━━━━━ Given information ━━━━━

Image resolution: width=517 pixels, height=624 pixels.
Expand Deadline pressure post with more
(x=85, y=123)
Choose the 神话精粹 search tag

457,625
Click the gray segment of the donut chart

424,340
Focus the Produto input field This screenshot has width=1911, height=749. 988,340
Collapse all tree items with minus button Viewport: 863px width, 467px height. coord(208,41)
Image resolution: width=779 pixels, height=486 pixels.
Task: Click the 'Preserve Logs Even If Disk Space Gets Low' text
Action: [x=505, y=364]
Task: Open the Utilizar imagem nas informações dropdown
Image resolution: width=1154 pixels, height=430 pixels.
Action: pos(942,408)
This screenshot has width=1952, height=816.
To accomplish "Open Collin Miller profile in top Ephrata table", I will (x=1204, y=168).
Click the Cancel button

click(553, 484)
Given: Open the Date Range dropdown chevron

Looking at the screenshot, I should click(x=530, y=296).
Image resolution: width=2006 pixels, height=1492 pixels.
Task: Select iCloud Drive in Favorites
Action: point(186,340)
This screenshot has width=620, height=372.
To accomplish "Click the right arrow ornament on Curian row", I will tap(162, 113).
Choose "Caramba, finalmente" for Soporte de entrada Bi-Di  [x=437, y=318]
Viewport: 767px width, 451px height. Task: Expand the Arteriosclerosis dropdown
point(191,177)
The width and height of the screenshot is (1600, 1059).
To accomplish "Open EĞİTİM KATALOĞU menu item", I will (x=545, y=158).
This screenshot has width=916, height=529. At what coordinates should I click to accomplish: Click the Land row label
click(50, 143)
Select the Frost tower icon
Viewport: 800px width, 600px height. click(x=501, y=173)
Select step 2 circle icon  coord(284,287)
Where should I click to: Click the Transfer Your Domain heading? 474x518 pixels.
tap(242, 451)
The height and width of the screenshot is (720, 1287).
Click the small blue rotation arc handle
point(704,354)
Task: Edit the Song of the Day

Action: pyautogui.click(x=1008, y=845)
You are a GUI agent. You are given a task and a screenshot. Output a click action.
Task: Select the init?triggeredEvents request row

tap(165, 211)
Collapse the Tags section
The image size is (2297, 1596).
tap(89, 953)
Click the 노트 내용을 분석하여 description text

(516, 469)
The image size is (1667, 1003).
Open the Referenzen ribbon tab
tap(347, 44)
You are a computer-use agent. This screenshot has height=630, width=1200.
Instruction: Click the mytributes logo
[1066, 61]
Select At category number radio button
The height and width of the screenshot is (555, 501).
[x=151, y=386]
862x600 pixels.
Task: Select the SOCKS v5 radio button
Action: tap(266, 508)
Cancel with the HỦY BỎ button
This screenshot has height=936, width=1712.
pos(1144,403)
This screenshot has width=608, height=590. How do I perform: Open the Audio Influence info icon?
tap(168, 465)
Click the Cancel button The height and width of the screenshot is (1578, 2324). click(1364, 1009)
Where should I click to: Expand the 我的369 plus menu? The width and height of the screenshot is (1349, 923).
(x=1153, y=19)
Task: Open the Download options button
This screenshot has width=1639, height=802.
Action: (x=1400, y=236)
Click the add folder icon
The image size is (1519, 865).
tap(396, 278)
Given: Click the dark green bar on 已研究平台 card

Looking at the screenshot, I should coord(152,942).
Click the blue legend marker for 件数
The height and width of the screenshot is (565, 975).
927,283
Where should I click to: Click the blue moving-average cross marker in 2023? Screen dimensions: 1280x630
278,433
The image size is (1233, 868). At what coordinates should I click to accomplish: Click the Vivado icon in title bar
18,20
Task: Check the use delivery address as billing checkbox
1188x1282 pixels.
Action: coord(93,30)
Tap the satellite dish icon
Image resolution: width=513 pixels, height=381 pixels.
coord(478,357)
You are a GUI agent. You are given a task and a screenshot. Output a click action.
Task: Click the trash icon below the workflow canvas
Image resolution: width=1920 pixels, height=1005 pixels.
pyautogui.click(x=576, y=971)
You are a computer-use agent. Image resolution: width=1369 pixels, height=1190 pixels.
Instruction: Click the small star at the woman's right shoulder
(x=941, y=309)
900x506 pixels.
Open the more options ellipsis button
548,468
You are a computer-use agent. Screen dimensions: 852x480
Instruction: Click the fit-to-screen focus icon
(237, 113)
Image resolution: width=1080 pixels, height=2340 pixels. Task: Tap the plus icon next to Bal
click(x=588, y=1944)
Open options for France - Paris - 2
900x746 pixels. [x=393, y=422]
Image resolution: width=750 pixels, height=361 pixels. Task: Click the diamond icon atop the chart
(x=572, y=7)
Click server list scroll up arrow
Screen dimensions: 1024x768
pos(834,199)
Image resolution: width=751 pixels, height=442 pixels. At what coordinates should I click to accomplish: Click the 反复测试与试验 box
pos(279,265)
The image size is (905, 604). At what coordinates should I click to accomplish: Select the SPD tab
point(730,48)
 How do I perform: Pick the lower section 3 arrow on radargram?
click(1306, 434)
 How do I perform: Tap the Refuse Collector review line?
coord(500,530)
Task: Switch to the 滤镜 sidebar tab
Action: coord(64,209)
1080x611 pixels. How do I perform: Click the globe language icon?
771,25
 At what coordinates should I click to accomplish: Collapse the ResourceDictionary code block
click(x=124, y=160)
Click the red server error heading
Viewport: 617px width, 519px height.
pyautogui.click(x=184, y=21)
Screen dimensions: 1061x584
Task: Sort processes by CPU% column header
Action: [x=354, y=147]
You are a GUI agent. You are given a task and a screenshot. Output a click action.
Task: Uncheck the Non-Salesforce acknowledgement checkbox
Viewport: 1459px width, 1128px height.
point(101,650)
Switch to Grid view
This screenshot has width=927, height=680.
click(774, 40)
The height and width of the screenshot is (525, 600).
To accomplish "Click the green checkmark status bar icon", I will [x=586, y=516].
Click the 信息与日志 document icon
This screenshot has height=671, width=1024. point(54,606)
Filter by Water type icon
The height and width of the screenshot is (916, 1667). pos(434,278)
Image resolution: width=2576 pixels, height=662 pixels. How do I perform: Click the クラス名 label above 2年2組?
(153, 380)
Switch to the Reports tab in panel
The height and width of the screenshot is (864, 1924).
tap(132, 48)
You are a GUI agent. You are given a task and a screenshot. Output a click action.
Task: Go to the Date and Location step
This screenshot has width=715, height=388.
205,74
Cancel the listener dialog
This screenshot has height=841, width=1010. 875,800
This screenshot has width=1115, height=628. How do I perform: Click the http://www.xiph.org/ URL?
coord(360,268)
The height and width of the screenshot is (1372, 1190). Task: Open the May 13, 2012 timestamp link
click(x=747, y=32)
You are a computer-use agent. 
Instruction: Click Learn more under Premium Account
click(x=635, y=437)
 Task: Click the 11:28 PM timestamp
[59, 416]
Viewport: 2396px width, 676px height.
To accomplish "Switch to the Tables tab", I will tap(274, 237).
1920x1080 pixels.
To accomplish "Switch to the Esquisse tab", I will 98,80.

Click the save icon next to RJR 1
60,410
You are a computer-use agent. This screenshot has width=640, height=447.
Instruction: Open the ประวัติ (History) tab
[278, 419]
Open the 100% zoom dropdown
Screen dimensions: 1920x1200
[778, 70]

━━━━━

*Required task*
Rewrite the listing above, putting "drop-down list" in place of every "dropdown" and leaving everything else untouched.

*Reply to the task*
Image resolution: width=517 pixels, height=624 pixels.
Expand Deadline pressure post with more
(x=85, y=123)
Choose the 神话精粹 search tag

457,625
Click the gray segment of the donut chart

424,340
Focus the Produto input field This screenshot has width=1911, height=749. 988,340
Collapse all tree items with minus button Viewport: 863px width, 467px height. coord(208,41)
Image resolution: width=779 pixels, height=486 pixels.
Task: Click the 'Preserve Logs Even If Disk Space Gets Low' text
Action: [x=505, y=364]
Task: Open the Utilizar imagem nas informações drop-down list
Image resolution: width=1154 pixels, height=430 pixels.
Action: pos(942,408)
This screenshot has width=1952, height=816.
To accomplish "Open Collin Miller profile in top Ephrata table", I will (x=1204, y=168).
Click the Cancel button

click(553, 484)
Given: Open the Date Range drop-down list chevron

Looking at the screenshot, I should click(x=530, y=296).
Image resolution: width=2006 pixels, height=1492 pixels.
Task: Select iCloud Drive in Favorites
Action: point(186,340)
This screenshot has width=620, height=372.
To accomplish "Click the right arrow ornament on Curian row", I will tap(162, 113).
Choose "Caramba, finalmente" for Soporte de entrada Bi-Di  [x=437, y=318]
Viewport: 767px width, 451px height. Task: Expand the Arteriosclerosis drop-down list
point(191,177)
The width and height of the screenshot is (1600, 1059).
To accomplish "Open EĞİTİM KATALOĞU menu item", I will (x=545, y=158).
This screenshot has width=916, height=529. At what coordinates should I click to accomplish: Click the Land row label
click(50, 143)
Select the Frost tower icon
Viewport: 800px width, 600px height. click(x=501, y=173)
Select step 2 circle icon  coord(284,287)
Where should I click to: Click the Transfer Your Domain heading? 474x518 pixels.
tap(242, 451)
The height and width of the screenshot is (720, 1287).
Click the small blue rotation arc handle
point(704,354)
Task: Edit the Song of the Day

Action: pyautogui.click(x=1008, y=845)
You are a GUI agent. You are given a task and a screenshot. Output a click action.
Task: Select the init?triggeredEvents request row

tap(165, 211)
Collapse the Tags section
The image size is (2297, 1596).
tap(89, 953)
Click the 노트 내용을 분석하여 description text

(516, 469)
The image size is (1667, 1003).
Open the Referenzen ribbon tab
tap(347, 44)
You are a computer-use agent. This screenshot has height=630, width=1200.
Instruction: Click the mytributes logo
[1066, 61]
Select At category number radio button
The height and width of the screenshot is (555, 501).
[x=151, y=386]
862x600 pixels.
Task: Select the SOCKS v5 radio button
Action: tap(266, 508)
Cancel with the HỦY BỎ button
This screenshot has height=936, width=1712.
pos(1144,403)
This screenshot has width=608, height=590. How do I perform: Open the Audio Influence info icon?
tap(168, 465)
Click the Cancel button The height and width of the screenshot is (1578, 2324). click(1364, 1009)
Where should I click to: Expand the 我的369 plus menu? The width and height of the screenshot is (1349, 923).
(x=1153, y=19)
Task: Open the Download options button
This screenshot has width=1639, height=802.
Action: (x=1400, y=236)
Click the add folder icon
The image size is (1519, 865).
tap(396, 278)
Given: Click the dark green bar on 已研究平台 card

Looking at the screenshot, I should coord(152,942).
Click the blue legend marker for 件数
The height and width of the screenshot is (565, 975).
927,283
Where should I click to: Click the blue moving-average cross marker in 2023? Screen dimensions: 1280x630
278,433
The image size is (1233, 868). At what coordinates should I click to accomplish: Click the Vivado icon in title bar
18,20
Task: Check the use delivery address as billing checkbox
1188x1282 pixels.
Action: coord(93,30)
Tap the satellite dish icon
Image resolution: width=513 pixels, height=381 pixels.
coord(478,357)
You are a GUI agent. You are given a task and a screenshot. Output a click action.
Task: Click the trash icon below the workflow canvas
Image resolution: width=1920 pixels, height=1005 pixels.
pyautogui.click(x=576, y=971)
You are a computer-use agent. Image resolution: width=1369 pixels, height=1190 pixels.
Instruction: Click the small star at the woman's right shoulder
(x=941, y=309)
900x506 pixels.
Open the more options ellipsis button
548,468
You are a computer-use agent. Screen dimensions: 852x480
Instruction: Click the fit-to-screen focus icon
(237, 113)
Image resolution: width=1080 pixels, height=2340 pixels. Task: Tap the plus icon next to Bal
click(x=588, y=1944)
Open options for France - Paris - 2
900x746 pixels. [x=393, y=422]
Image resolution: width=750 pixels, height=361 pixels. Task: Click the diamond icon atop the chart
(x=572, y=7)
Click server list scroll up arrow
Screen dimensions: 1024x768
pos(834,199)
Image resolution: width=751 pixels, height=442 pixels. At what coordinates should I click to accomplish: Click the 反复测试与试验 box
pos(279,265)
The image size is (905, 604). At what coordinates should I click to accomplish: Select the SPD tab
point(730,48)
 How do I perform: Pick the lower section 3 arrow on radargram?
click(1306, 434)
 How do I perform: Tap the Refuse Collector review line?
coord(500,530)
Task: Switch to the 滤镜 sidebar tab
Action: coord(64,209)
1080x611 pixels. How do I perform: Click the globe language icon?
771,25
 At what coordinates should I click to accomplish: Collapse the ResourceDictionary code block
click(x=124, y=160)
Click the red server error heading
Viewport: 617px width, 519px height.
pyautogui.click(x=184, y=21)
Screen dimensions: 1061x584
Task: Sort processes by CPU% column header
Action: [x=354, y=147]
You are a GUI agent. You are given a task and a screenshot. Output a click action.
Task: Uncheck the Non-Salesforce acknowledgement checkbox
Viewport: 1459px width, 1128px height.
point(101,650)
Switch to Grid view
This screenshot has width=927, height=680.
click(774, 40)
The height and width of the screenshot is (525, 600).
To accomplish "Click the green checkmark status bar icon", I will [x=586, y=516].
Click the 信息与日志 document icon
This screenshot has height=671, width=1024. point(54,606)
Filter by Water type icon
The height and width of the screenshot is (916, 1667). pos(434,278)
Image resolution: width=2576 pixels, height=662 pixels. How do I perform: Click the クラス名 label above 2年2組?
(153, 380)
Switch to the Reports tab in panel
The height and width of the screenshot is (864, 1924).
tap(132, 48)
You are a GUI agent. You are given a task and a screenshot. Output a click action.
Task: Go to the Date and Location step
This screenshot has width=715, height=388.
205,74
Cancel the listener dialog
This screenshot has height=841, width=1010. 875,800
This screenshot has width=1115, height=628. How do I perform: Click the http://www.xiph.org/ URL?
coord(360,268)
The height and width of the screenshot is (1372, 1190). Task: Open the May 13, 2012 timestamp link
click(x=747, y=32)
You are a computer-use agent. 
Instruction: Click Learn more under Premium Account
click(x=635, y=437)
 Task: Click the 11:28 PM timestamp
[59, 416]
Viewport: 2396px width, 676px height.
To accomplish "Switch to the Tables tab", I will tap(274, 237).
1920x1080 pixels.
To accomplish "Switch to the Esquisse tab", I will 98,80.

Click the save icon next to RJR 1
60,410
You are a computer-use agent. This screenshot has width=640, height=447.
Instruction: Open the ประวัติ (History) tab
[278, 419]
Open the 100% zoom drop-down list
Screen dimensions: 1920x1200
[778, 70]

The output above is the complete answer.